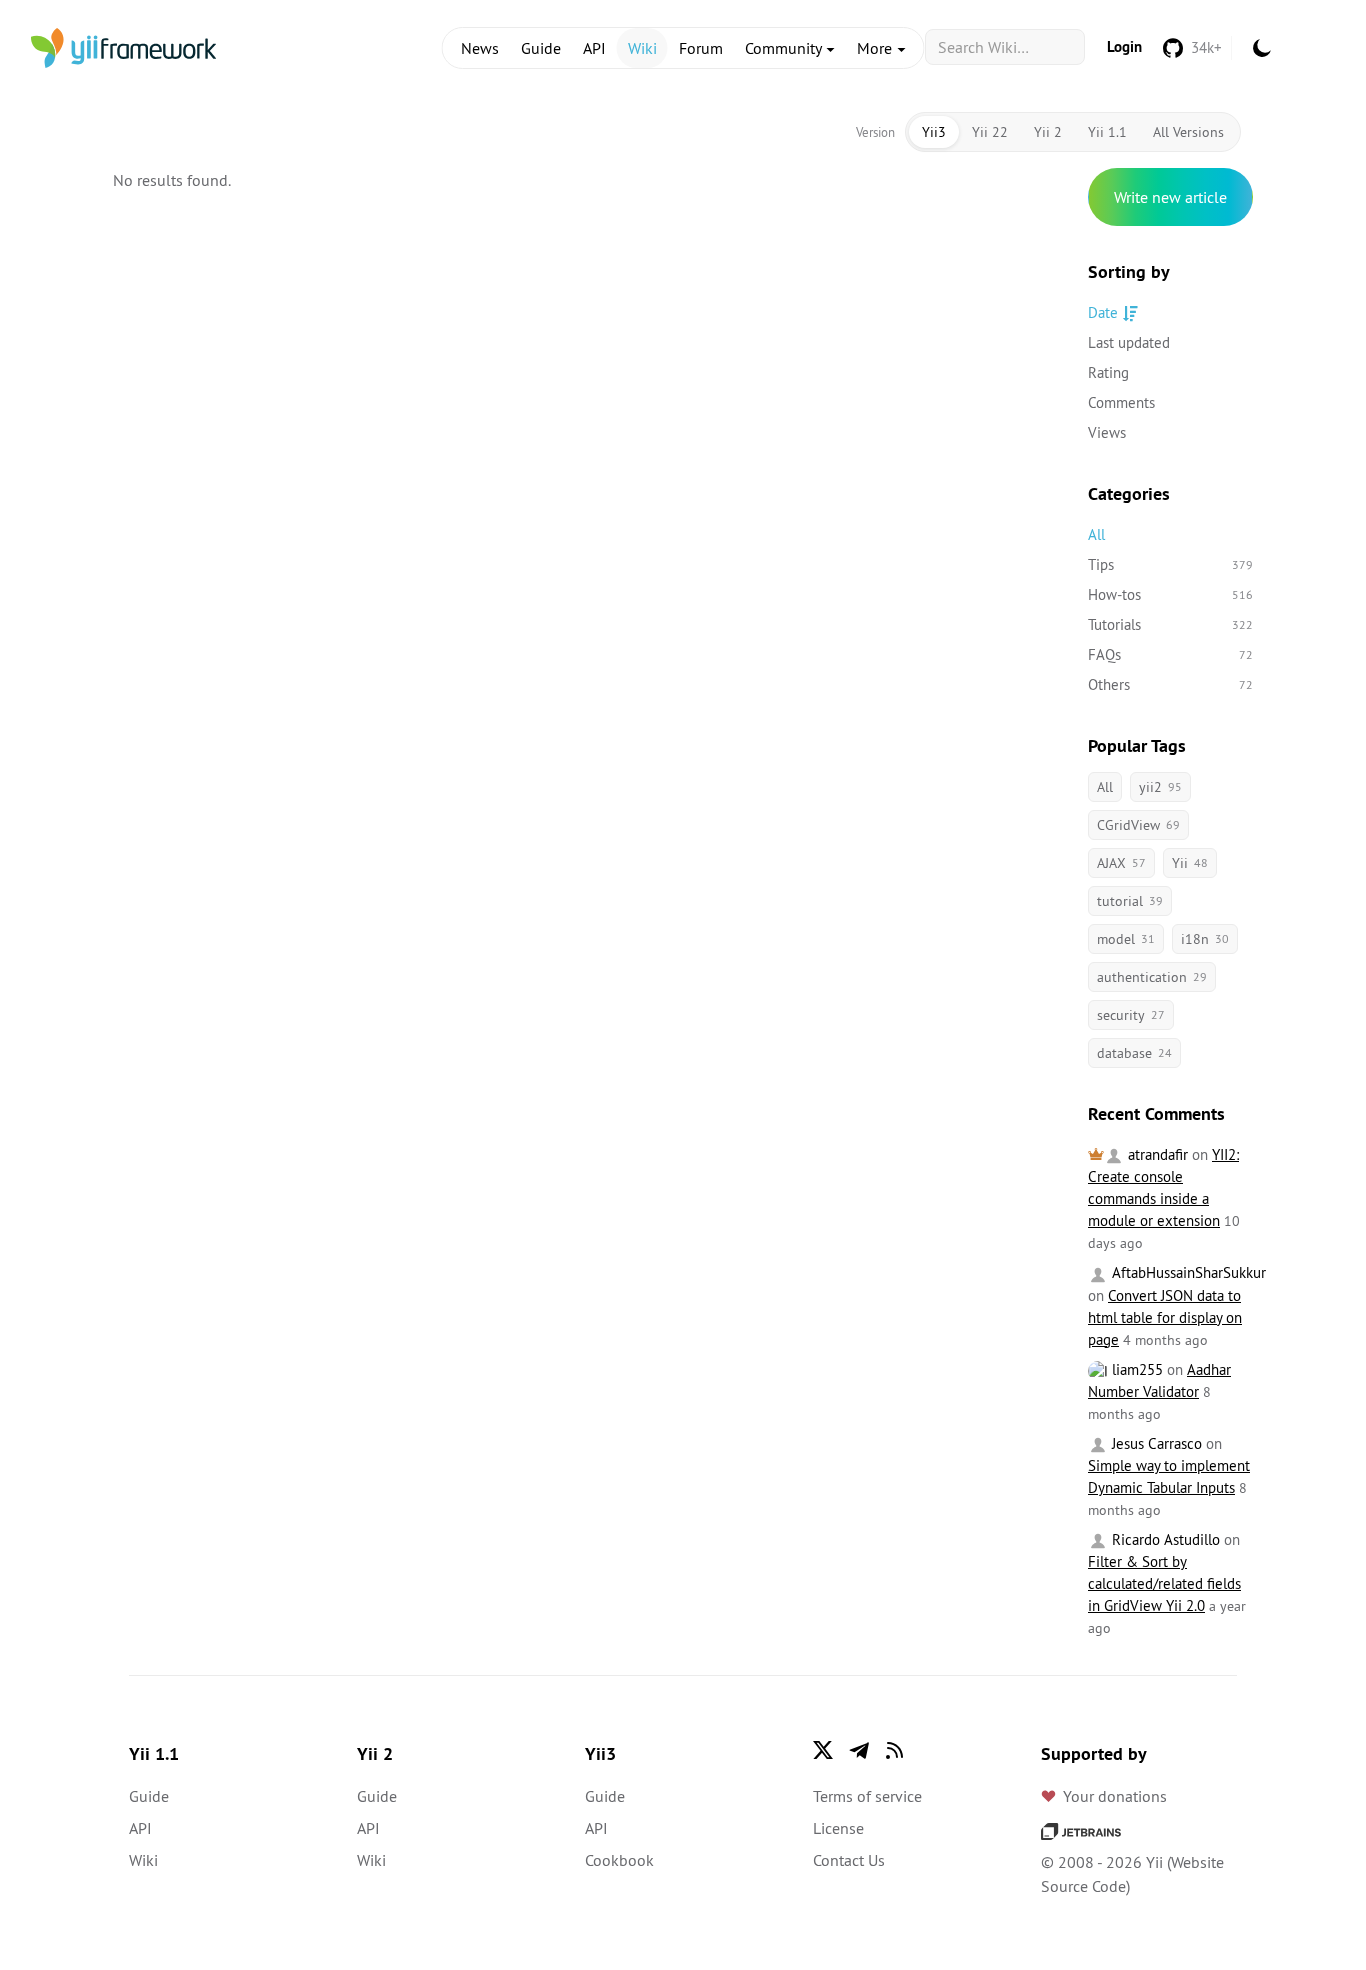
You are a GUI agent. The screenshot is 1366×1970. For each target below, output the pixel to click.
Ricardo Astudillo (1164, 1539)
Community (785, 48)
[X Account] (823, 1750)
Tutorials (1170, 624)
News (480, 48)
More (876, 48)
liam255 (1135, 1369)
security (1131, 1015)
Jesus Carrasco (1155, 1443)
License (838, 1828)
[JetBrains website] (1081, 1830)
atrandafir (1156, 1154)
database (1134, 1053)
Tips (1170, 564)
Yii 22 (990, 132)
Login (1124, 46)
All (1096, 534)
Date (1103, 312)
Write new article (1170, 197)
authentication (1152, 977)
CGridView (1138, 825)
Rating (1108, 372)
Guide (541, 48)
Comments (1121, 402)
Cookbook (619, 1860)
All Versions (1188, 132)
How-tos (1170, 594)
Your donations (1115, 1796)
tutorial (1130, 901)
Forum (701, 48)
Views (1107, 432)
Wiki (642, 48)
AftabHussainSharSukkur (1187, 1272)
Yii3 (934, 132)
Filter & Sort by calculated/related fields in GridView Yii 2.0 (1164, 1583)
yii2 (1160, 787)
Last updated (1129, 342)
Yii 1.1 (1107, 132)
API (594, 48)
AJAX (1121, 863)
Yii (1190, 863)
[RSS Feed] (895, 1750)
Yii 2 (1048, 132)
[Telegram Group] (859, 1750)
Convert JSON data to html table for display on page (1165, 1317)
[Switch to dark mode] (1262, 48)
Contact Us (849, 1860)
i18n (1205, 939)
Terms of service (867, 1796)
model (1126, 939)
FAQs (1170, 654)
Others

_____

Exercise requirements:
All that is needed is the exact run of lines from the start of the material above through the one containing "liam255 (1135, 1369)", pictures left out.

Answer box:
You are a GUI agent. The screenshot is 1366×1970. For each target below, output the pixel to click.
Ricardo Astudillo (1164, 1539)
Community (785, 48)
[X Account] (823, 1750)
Tutorials (1170, 624)
News (480, 48)
More (876, 48)
liam255 (1135, 1369)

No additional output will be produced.